*REQUIRED ACTION*.
The lines from the one containing "The height and" through the end of the entries are what to output; reproduce them exactly and add nothing.

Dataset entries
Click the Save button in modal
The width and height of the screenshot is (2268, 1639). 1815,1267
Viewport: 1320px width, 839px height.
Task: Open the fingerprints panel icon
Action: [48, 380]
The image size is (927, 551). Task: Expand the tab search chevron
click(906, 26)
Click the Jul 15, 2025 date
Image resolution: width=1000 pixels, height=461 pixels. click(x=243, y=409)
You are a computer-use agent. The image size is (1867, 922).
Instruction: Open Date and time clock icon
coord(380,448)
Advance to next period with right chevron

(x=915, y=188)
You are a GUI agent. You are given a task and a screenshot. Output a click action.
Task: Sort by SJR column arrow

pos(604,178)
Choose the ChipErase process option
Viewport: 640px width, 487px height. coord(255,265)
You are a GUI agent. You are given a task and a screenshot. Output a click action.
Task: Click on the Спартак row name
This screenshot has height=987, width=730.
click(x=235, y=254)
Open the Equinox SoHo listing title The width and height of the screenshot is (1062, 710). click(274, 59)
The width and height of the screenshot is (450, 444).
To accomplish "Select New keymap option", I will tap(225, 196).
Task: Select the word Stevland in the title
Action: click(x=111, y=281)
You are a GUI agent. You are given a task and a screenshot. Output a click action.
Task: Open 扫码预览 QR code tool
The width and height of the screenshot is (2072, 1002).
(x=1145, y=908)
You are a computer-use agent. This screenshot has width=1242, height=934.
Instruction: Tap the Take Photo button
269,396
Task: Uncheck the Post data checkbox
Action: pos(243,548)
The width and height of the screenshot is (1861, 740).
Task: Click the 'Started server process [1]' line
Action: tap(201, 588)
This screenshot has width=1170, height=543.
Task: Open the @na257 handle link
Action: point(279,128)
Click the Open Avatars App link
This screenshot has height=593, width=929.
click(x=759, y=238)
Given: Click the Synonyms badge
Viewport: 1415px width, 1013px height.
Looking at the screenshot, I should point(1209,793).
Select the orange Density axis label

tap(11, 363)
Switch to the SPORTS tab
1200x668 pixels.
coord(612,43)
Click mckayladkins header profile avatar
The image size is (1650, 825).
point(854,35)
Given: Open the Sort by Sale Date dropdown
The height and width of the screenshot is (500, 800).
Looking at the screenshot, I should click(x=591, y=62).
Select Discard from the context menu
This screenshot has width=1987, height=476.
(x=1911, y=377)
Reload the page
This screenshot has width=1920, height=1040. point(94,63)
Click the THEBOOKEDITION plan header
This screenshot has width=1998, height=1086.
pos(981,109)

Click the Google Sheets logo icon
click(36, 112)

*EXERCISE RESULT*.
The height and width of the screenshot is (500, 800).
Looking at the screenshot, I should click(x=591, y=62).
Select Discard from the context menu
This screenshot has width=1987, height=476.
(x=1911, y=377)
Reload the page
This screenshot has width=1920, height=1040. point(94,63)
Click the THEBOOKEDITION plan header
This screenshot has width=1998, height=1086.
pos(981,109)

Click the Google Sheets logo icon
click(36, 112)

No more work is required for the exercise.